Non solo falchi contro la Messa tradizionale. Ora scendono in campo anche le colombe: il serafico predicatore della Casa Pontificia dedica al tema un'intera predica quaresimale. 

Borgo Pio 06_04_2023

Nella sistematica demolizione della liturgia tradizionale, auspicata e portata avanti dalla Santa Sede, ci sono falchi e colombe, il bastone e la carota. Ai duri attacchi del card. Arthur Roche si affianca ora la serafica opera di persuasione del card. Raniero Cantalamessa, predicatore della Casa Pontificia.

Alle magnifiche sorti della riforma liturgica il cappuccino ha dedicato un'intera predica quaresimale, lo scorso 24 marzo. Non si capisce bene il nesso col periodo liturgico, se non ipotizzando che la Chiesa inviti non più a purificarsi dai peccati ma dalla tradizione. Rimandiamo il lettore al testo integrale della predica, leggibile sul sito del cardinale, sintetizzando qui il punto centrale: in sostanza nel corso dei secoli la liturgia si è fatta più "clericale" mentre dagli anni '60 siamo tornati alle origini. Accusa per certi versi simile a quella riproposta dal card. Roche (e smentita proprio oggi nell'editoriale di Luisella Scrosati).

Eppure all'inizio il serafico padre Raniero riconosce che «se venisse a mancare del tutto il senso del sacro, verrebbe a mancare il terreno stesso, o il clima, in cui sboccia l’atto di fede». E tuttavia lamenta che «la liturgia cattolica si è trasformata, in poco tempo, da azione a forte impronta sacrale e sacerdotale», perdendo la dimensione comunitaria. Principale imputato per lui è il sacro silenzio del Canone che caratterizza la celebrazione "preconciliare" («la parte centrale della Messa, il Canone, era pronunciato in latino dal sacerdote, a bassa voce, dietro una cortina o un muro»: vallo a dire agli orientali, giustamente fieri delle loro iconostasi!).

Benché affermi di non volersi ergere a giudice del passato, Cantalamessa si spinge a dire che quel tipo di liturgia era «un evidente ritorno a ciò che avveniva nel culto dell’Antico Testamento» e pur riconoscendovi un «fortissimo» senso del sacro, si chiede se sia «giusto e genuino» dopo la venuta di Cristo.

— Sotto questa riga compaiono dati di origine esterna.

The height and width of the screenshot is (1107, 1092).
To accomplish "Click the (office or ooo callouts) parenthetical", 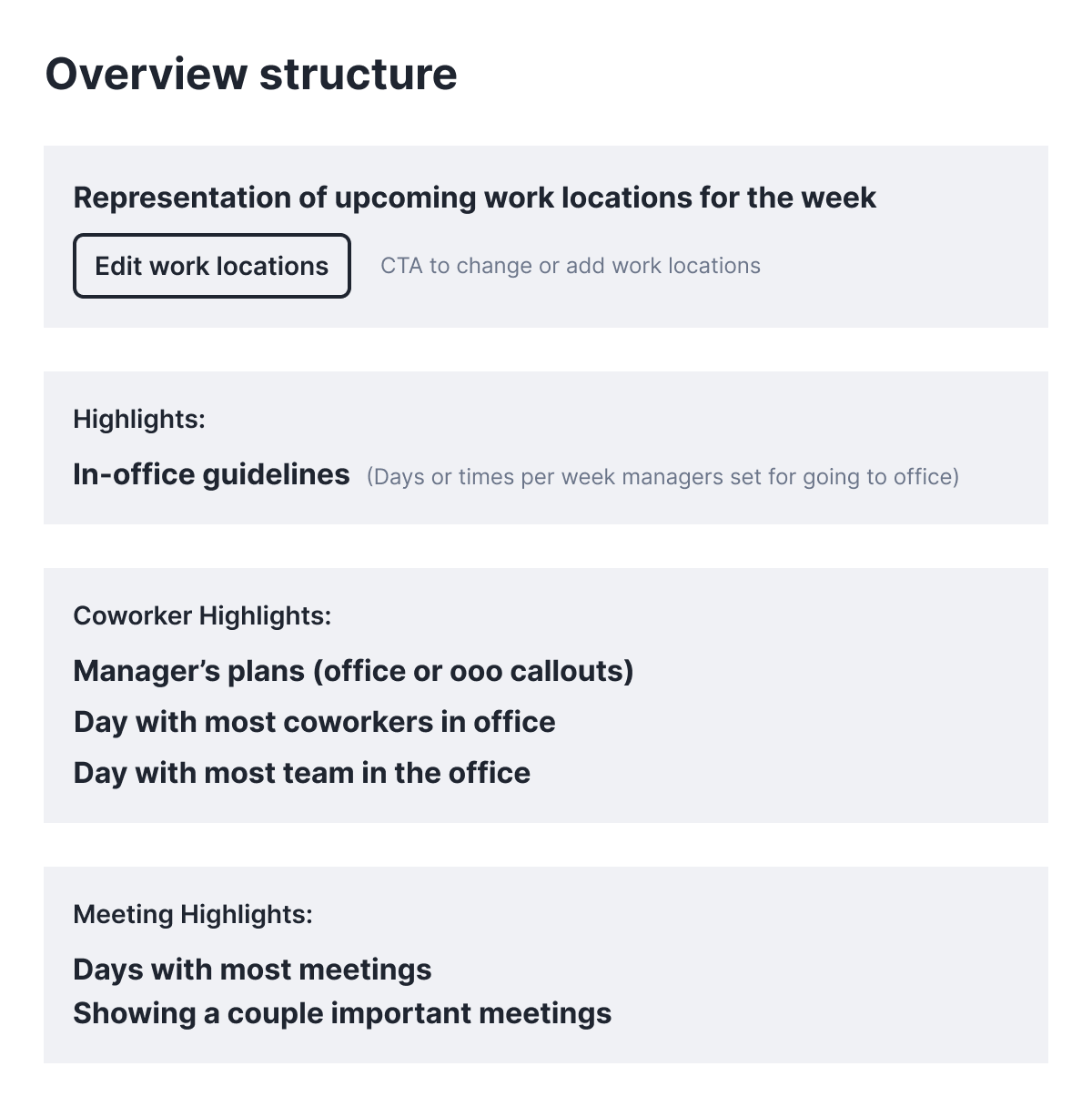I will (x=473, y=671).
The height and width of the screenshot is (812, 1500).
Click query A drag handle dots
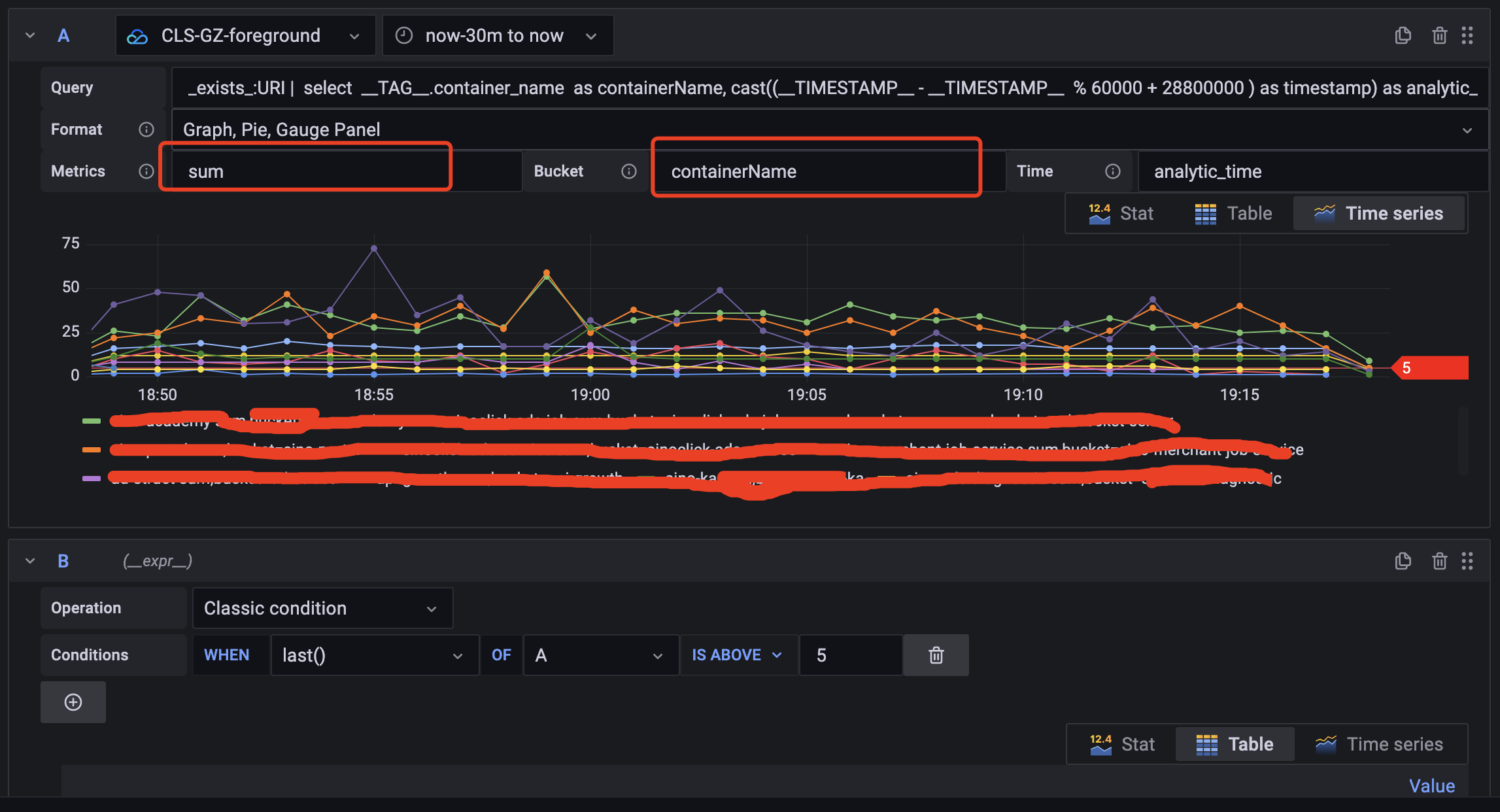coord(1467,35)
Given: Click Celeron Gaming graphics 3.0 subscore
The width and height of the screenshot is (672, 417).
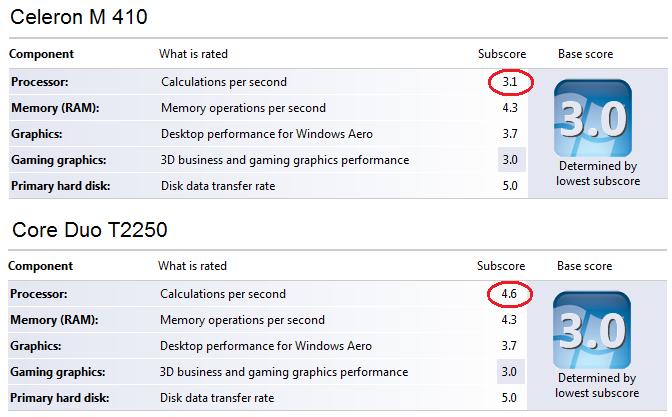Looking at the screenshot, I should 510,160.
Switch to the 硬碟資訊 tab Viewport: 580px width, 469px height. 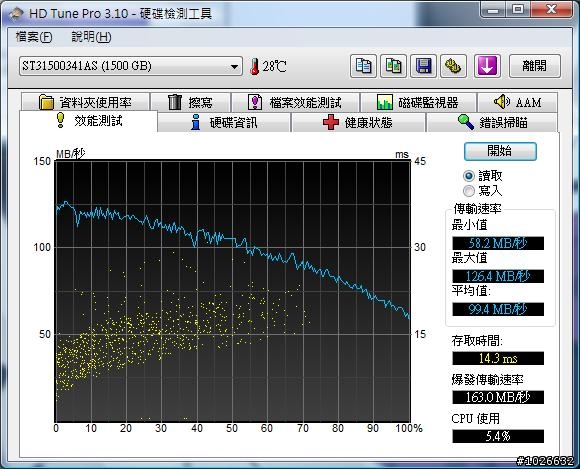point(224,122)
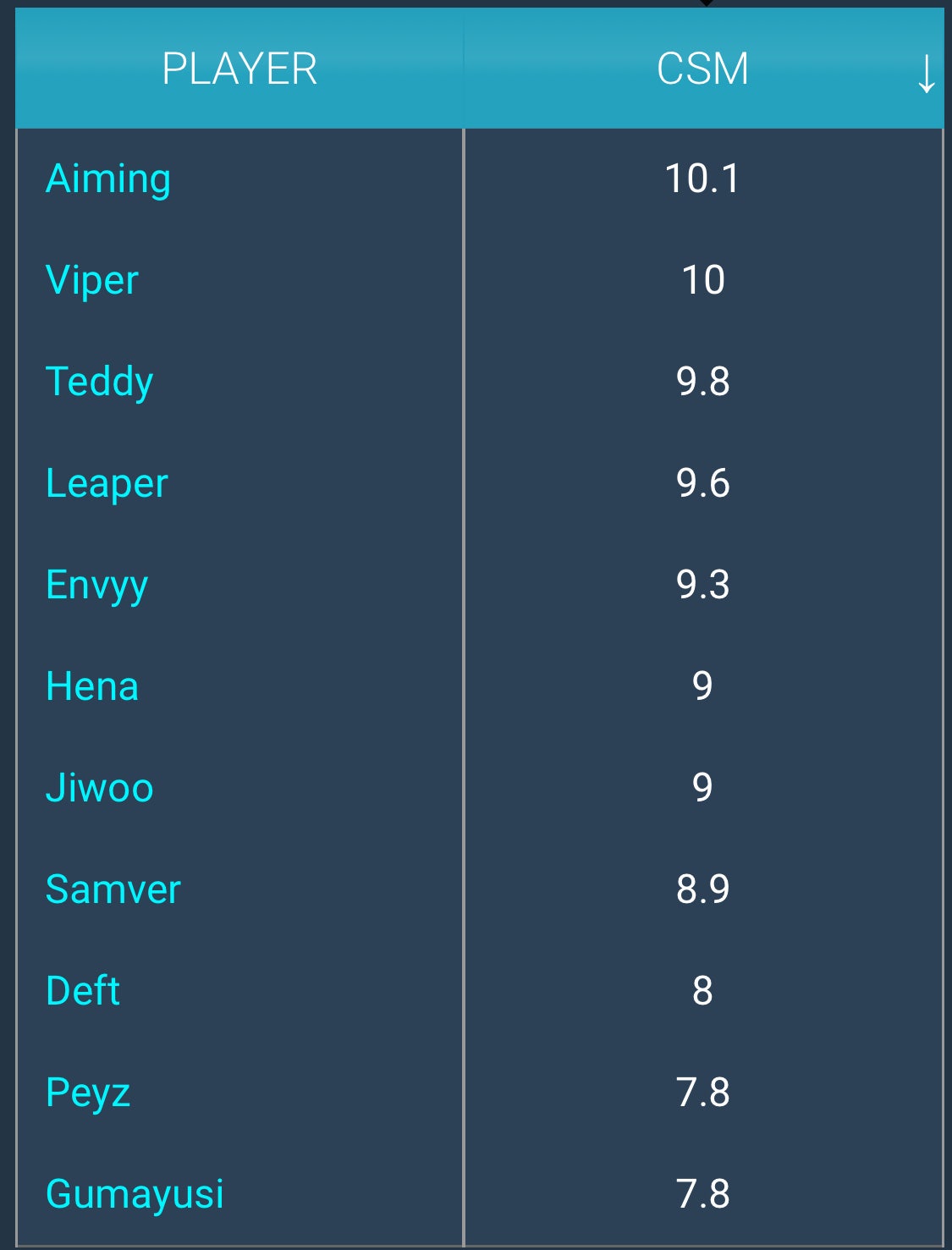This screenshot has height=1250, width=952.
Task: Select Teddy's 9.8 CSM cell
Action: pyautogui.click(x=703, y=382)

Insomma, volendo portare il suo discorso alle estreme conseguenze, per secoli e secoli la Chiesa avrebbe celebrato in un modo più o meno veterotestamentario – non solo incongruente con un "cambio di teologia" (per dirla à la Roche) ma addirittura con la stessa venuta di Cristo.

Sorge il sospetto che le varie eminenze impegnate a demolire o dissuadere chi frequenta il rito antico non si rendano conto dell'aspetto principale: chi preferisce le celebrazioni "preconciliari" ci va perché prega meglio (e quindi partecipa meglio, più intensamente alla liturgia). Proprio grazie a quel silenzio e a quel velo di mistero, che rende palpabile quanto sia grande Colui che si sacrifica per noi. Hanno voluto togliere ogni segno di mistero e cosa è rimasto nella maggior parte dei casi? Una liturgia parolaia, che all'armoniosa sinfonia di parole proclamate, cantate e sussurrate ha sostituito una Messa "chiacchierata".

Hanno preteso di spiegare tutto e l'effetto è stato simile a un film di cui è stato già spoilerato il finale, lasciando inevitabilmente il "cinema" vuoto. Ancora: è più clericale la vituperata liturgia tradizionale in cui il prete quasi sparisce, volgendosi a Oriente, nella stessa direzione dei fedeli, e sussurrando nel momento in cui si compie il Mistero, oppure tante Messe attuali in cui si preferisce persino mettere da parte il crocifisso perché ciò che conta è la faccia del prete? Last but not least: finendo paradossalmente, con la miriade di lettori e ministeri che vedono fin troppa gente affaccendata tra altare e ambone, per clericalizzare pure i laici!